_Written task_.
Copy out the entries below, putting "column heading" in place of every occurrence of "column header" and leaving everything else unchanged.

_Dataset rows_.
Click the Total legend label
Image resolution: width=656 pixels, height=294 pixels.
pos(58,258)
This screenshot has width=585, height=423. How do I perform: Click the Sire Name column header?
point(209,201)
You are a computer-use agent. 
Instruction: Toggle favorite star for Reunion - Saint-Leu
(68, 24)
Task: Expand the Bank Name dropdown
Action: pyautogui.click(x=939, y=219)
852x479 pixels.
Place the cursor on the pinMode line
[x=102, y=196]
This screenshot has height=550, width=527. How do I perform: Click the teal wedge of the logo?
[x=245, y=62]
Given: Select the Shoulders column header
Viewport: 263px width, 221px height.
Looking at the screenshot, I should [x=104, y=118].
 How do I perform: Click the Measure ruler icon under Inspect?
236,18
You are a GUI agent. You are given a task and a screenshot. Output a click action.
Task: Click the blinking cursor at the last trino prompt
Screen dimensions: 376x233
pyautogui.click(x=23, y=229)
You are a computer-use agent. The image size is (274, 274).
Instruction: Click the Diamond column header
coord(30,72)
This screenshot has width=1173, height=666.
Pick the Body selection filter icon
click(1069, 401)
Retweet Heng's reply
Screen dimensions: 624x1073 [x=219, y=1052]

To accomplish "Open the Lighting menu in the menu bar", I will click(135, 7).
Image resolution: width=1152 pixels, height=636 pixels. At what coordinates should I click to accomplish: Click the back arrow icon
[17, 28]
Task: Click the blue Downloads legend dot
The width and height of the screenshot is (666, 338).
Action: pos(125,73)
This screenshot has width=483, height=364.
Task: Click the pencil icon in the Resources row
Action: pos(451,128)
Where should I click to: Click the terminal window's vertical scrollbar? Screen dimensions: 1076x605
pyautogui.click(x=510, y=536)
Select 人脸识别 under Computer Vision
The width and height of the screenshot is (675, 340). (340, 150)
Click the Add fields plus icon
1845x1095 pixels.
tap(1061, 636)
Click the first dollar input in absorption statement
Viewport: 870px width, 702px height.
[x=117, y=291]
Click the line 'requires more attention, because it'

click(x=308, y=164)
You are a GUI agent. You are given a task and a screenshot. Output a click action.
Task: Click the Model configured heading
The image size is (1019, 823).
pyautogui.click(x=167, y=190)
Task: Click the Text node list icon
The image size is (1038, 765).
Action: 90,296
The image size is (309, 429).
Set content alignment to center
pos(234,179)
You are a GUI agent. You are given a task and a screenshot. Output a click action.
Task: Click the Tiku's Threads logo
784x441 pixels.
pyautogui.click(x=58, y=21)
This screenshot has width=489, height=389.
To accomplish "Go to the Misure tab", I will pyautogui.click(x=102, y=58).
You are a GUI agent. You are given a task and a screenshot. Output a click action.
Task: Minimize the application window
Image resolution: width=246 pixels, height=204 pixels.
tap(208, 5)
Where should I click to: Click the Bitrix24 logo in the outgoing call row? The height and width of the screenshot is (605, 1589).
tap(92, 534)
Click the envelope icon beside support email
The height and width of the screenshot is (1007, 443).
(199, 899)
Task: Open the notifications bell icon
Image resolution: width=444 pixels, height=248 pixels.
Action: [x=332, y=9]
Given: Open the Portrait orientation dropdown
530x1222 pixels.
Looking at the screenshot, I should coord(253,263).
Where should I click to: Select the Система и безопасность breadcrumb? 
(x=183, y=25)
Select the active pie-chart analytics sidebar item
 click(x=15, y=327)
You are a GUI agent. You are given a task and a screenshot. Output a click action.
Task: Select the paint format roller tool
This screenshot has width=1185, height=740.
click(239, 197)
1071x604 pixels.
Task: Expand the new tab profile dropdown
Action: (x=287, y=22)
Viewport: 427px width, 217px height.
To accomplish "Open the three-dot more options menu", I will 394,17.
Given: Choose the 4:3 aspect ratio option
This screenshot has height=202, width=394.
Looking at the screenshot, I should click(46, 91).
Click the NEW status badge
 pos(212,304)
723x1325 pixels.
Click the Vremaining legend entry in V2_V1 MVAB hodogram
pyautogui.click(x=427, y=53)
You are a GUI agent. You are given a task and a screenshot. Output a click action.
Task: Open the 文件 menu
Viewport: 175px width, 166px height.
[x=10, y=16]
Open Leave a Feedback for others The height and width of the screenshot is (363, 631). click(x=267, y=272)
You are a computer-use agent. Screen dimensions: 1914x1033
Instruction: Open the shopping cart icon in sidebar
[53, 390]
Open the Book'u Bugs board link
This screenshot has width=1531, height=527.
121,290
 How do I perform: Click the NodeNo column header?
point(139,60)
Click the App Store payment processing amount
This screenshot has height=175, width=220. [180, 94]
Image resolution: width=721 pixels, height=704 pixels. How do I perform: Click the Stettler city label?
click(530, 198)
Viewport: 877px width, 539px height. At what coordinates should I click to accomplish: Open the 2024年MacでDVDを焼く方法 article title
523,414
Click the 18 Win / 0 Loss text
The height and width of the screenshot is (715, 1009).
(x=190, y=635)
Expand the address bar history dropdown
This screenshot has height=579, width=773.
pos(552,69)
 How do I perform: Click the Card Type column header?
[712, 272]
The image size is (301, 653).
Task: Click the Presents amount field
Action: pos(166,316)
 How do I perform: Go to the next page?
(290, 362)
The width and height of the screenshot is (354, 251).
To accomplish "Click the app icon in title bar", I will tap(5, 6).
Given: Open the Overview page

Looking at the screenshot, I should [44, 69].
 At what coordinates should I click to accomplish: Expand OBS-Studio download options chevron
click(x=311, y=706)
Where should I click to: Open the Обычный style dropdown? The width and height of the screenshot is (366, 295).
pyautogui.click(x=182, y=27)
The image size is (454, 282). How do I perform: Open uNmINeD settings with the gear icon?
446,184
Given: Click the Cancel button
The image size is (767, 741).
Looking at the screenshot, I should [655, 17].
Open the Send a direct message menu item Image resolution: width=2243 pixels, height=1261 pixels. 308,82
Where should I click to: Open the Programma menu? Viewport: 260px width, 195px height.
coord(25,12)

_Expected answer_.
Click the Total legend label
Image resolution: width=656 pixels, height=294 pixels.
pos(58,258)
This screenshot has width=585, height=423. How do I perform: Click the Sire Name column heading?
point(209,201)
You are a computer-use agent. 
Instruction: Toggle favorite star for Reunion - Saint-Leu
(68, 24)
Task: Expand the Bank Name dropdown
Action: pyautogui.click(x=939, y=219)
852x479 pixels.
Place the cursor on the pinMode line
[x=102, y=196]
This screenshot has height=550, width=527. How do I perform: Click the teal wedge of the logo?
[x=245, y=62]
Given: Select the Shoulders column heading
Viewport: 263px width, 221px height.
Looking at the screenshot, I should [x=104, y=118].
 How do I perform: Click the Measure ruler icon under Inspect?
236,18
You are a GUI agent. You are given a task and a screenshot. Output a click action.
Task: Click the blinking cursor at the last trino prompt
Screen dimensions: 376x233
pyautogui.click(x=23, y=229)
You are a computer-use agent. The image size is (274, 274).
Instruction: Click the Diamond column heading
coord(30,72)
This screenshot has width=1173, height=666.
Pick the Body selection filter icon
click(1069, 401)
Retweet Heng's reply
Screen dimensions: 624x1073 [x=219, y=1052]

To accomplish "Open the Lighting menu in the menu bar", I will click(135, 7).
Image resolution: width=1152 pixels, height=636 pixels. At what coordinates should I click to accomplish: Click the back arrow icon
[17, 28]
Task: Click the blue Downloads legend dot
The width and height of the screenshot is (666, 338).
Action: pos(125,73)
This screenshot has width=483, height=364.
Task: Click the pencil icon in the Resources row
Action: pos(451,128)
Where should I click to: Click the terminal window's vertical scrollbar? Screen dimensions: 1076x605
pyautogui.click(x=510, y=536)
Select 人脸识别 under Computer Vision
The width and height of the screenshot is (675, 340). (340, 150)
Click the Add fields plus icon
1845x1095 pixels.
tap(1061, 636)
Click the first dollar input in absorption statement
Viewport: 870px width, 702px height.
[x=117, y=291]
Click the line 'requires more attention, because it'

click(x=308, y=164)
You are a GUI agent. You are given a task and a screenshot. Output a click action.
Task: Click the Model configured heading
The image size is (1019, 823).
pyautogui.click(x=167, y=190)
Task: Click the Text node list icon
The image size is (1038, 765).
Action: 90,296
The image size is (309, 429).
Set content alignment to center
pos(234,179)
You are a GUI agent. You are given a task and a screenshot. Output a click action.
Task: Click the Tiku's Threads logo
784x441 pixels.
pyautogui.click(x=58, y=21)
This screenshot has width=489, height=389.
To accomplish "Go to the Misure tab", I will pyautogui.click(x=102, y=58).
You are a GUI agent. You are given a task and a screenshot. Output a click action.
Task: Minimize the application window
Image resolution: width=246 pixels, height=204 pixels.
tap(208, 5)
Where should I click to: Click the Bitrix24 logo in the outgoing call row? The height and width of the screenshot is (605, 1589).
tap(92, 534)
Click the envelope icon beside support email
The height and width of the screenshot is (1007, 443).
(199, 899)
Task: Open the notifications bell icon
Image resolution: width=444 pixels, height=248 pixels.
Action: [x=332, y=9]
Given: Open the Portrait orientation dropdown
530x1222 pixels.
Looking at the screenshot, I should coord(253,263).
Where should I click to: Select the Система и безопасность breadcrumb? 
(x=183, y=25)
Select the active pie-chart analytics sidebar item
 click(x=15, y=327)
You are a GUI agent. You are given a task and a screenshot. Output a click action.
Task: Select the paint format roller tool
This screenshot has width=1185, height=740.
click(239, 197)
1071x604 pixels.
Task: Expand the new tab profile dropdown
Action: (x=287, y=22)
Viewport: 427px width, 217px height.
To accomplish "Open the three-dot more options menu", I will 394,17.
Given: Choose the 4:3 aspect ratio option
This screenshot has height=202, width=394.
Looking at the screenshot, I should click(46, 91).
Click the NEW status badge
 pos(212,304)
723x1325 pixels.
Click the Vremaining legend entry in V2_V1 MVAB hodogram
pyautogui.click(x=427, y=53)
You are a GUI agent. You are given a task and a screenshot. Output a click action.
Task: Open the 文件 menu
Viewport: 175px width, 166px height.
[x=10, y=16]
Open Leave a Feedback for others The height and width of the screenshot is (363, 631). click(x=267, y=272)
You are a computer-use agent. Screen dimensions: 1914x1033
Instruction: Open the shopping cart icon in sidebar
[53, 390]
Open the Book'u Bugs board link
This screenshot has width=1531, height=527.
121,290
 How do I perform: Click the NodeNo column heading?
point(139,60)
Click the App Store payment processing amount
This screenshot has height=175, width=220. [180, 94]
Image resolution: width=721 pixels, height=704 pixels. How do I perform: Click the Stettler city label?
click(530, 198)
Viewport: 877px width, 539px height. At what coordinates should I click to accomplish: Open the 2024年MacでDVDを焼く方法 article title
523,414
Click the 18 Win / 0 Loss text
The height and width of the screenshot is (715, 1009).
(x=190, y=635)
Expand the address bar history dropdown
This screenshot has height=579, width=773.
pos(552,69)
 How do I perform: Click the Card Type column heading?
[712, 272]
The image size is (301, 653).
Task: Click the Presents amount field
Action: pos(166,316)
 How do I perform: Go to the next page?
(290, 362)
The width and height of the screenshot is (354, 251).
To accomplish "Click the app icon in title bar", I will tap(5, 6).
Given: Open the Overview page

Looking at the screenshot, I should [44, 69].
 At what coordinates should I click to accomplish: Expand OBS-Studio download options chevron
click(x=311, y=706)
Where should I click to: Open the Обычный style dropdown? The width and height of the screenshot is (366, 295).
pyautogui.click(x=182, y=27)
The image size is (454, 282). How do I perform: Open uNmINeD settings with the gear icon?
446,184
Given: Click the Cancel button
The image size is (767, 741).
Looking at the screenshot, I should [655, 17].
Open the Send a direct message menu item Image resolution: width=2243 pixels, height=1261 pixels. 308,82
Where should I click to: Open the Programma menu? Viewport: 260px width, 195px height.
coord(25,12)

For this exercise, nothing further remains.